By Staff Writer Kylie Cooper.
The Writing and Reading Center (WRC) offers a variety of resources for students seeking tutoring, help on papers, and exam preparation.
However, the Center also offers lesser-known programs, such as the conversation partner program.
“We pair an American English speaker to volunteer with an international student,” said Michael Helou ‘19, illustration, who has been tutoring at the WRC since his sophomore year.
“The goal is so the international student can really learn conversational English.”
The conversations are relaxed and casual; there is no lesson plan.
Topics can range from pop culture, sports, and anything in between. Partners can even play games.
“It’s really different than a tutoring session,” Helou said.
Partners must meet once a week and the hours are flexible.
The conversation partner program’s benefits reach far beyond volunteer hours, too.

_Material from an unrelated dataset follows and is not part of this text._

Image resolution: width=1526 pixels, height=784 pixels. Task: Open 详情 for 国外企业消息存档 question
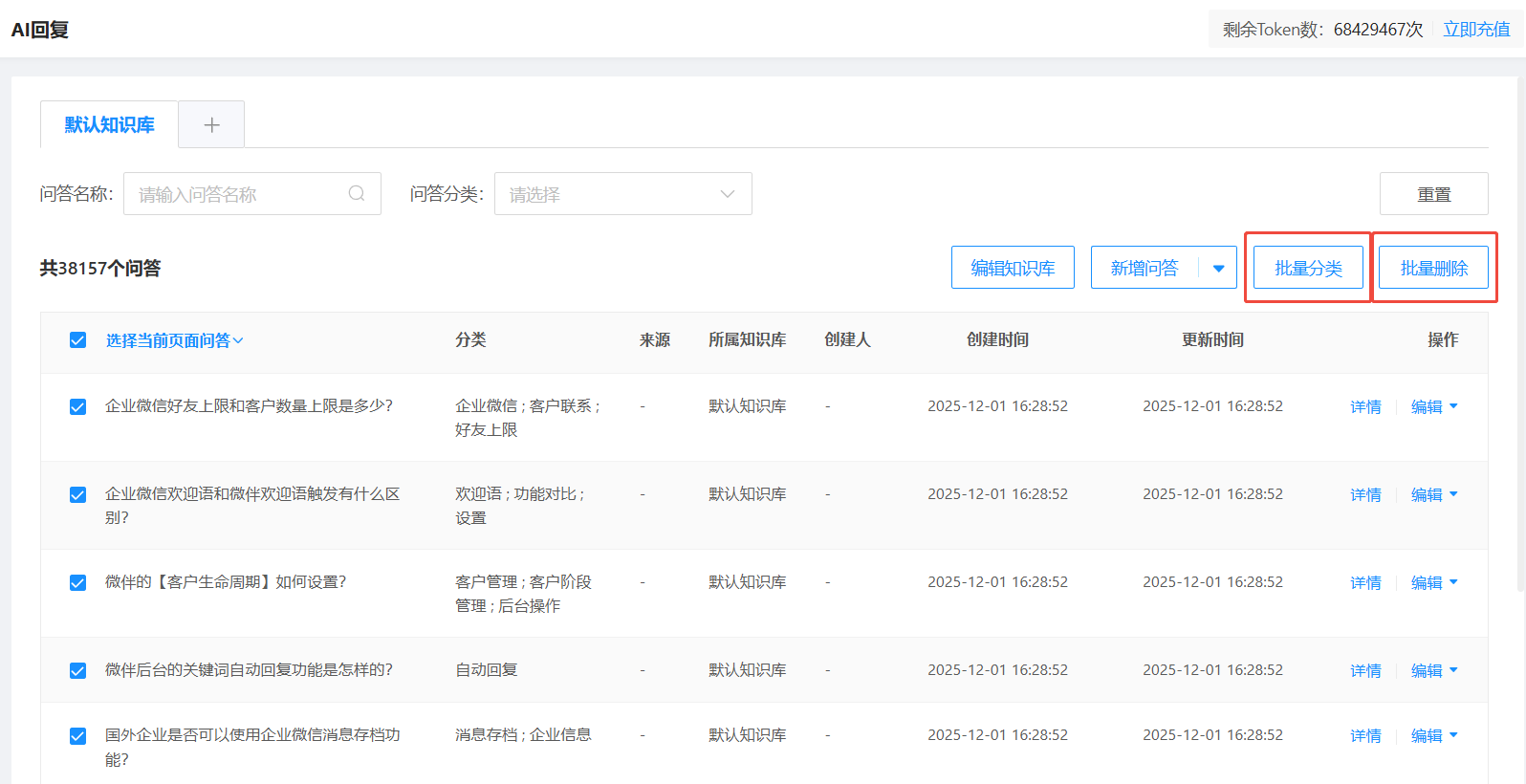(x=1365, y=735)
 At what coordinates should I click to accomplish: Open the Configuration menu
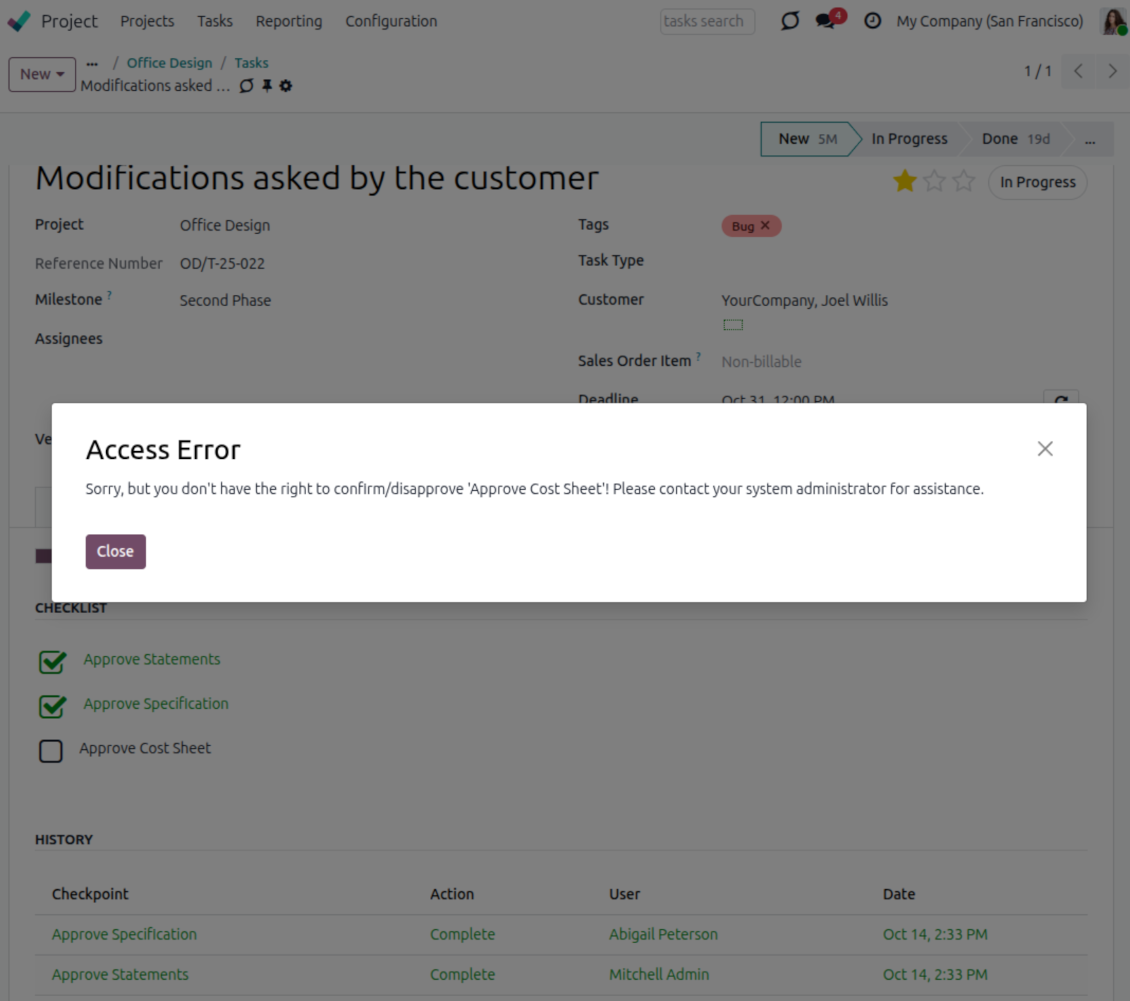click(x=391, y=21)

While the international student is able to refine their conversational English skills, the English-speaking volunteer is also immersed into a different culture and a friendship is formed.
Another program that students may utilize is online tutoring.
Students who don’t have time to go to the Center or would rather get help online simply submit their paper through the WRC’s website and receive tutor feedback within 48 hours.
“It doesn’t matter when they submit it,” Helou said.
“They can submit it at 2 a.m. and no matter what, they’re always going to get a response [within 48 hours].”
Online tutoring is targeted toward TRIO grant students at the moment. However, students are encouraged to attend a face-to-face tutoring session at any time.
The WRC has a number of student tutors from a variety of majors, including art, nursing, sociology, history, and, of course, English. Sessions are about fifty minutes long and students may bring in any type of paper; class assignments, cover letters, and nursing letters are welcome, to name just a few.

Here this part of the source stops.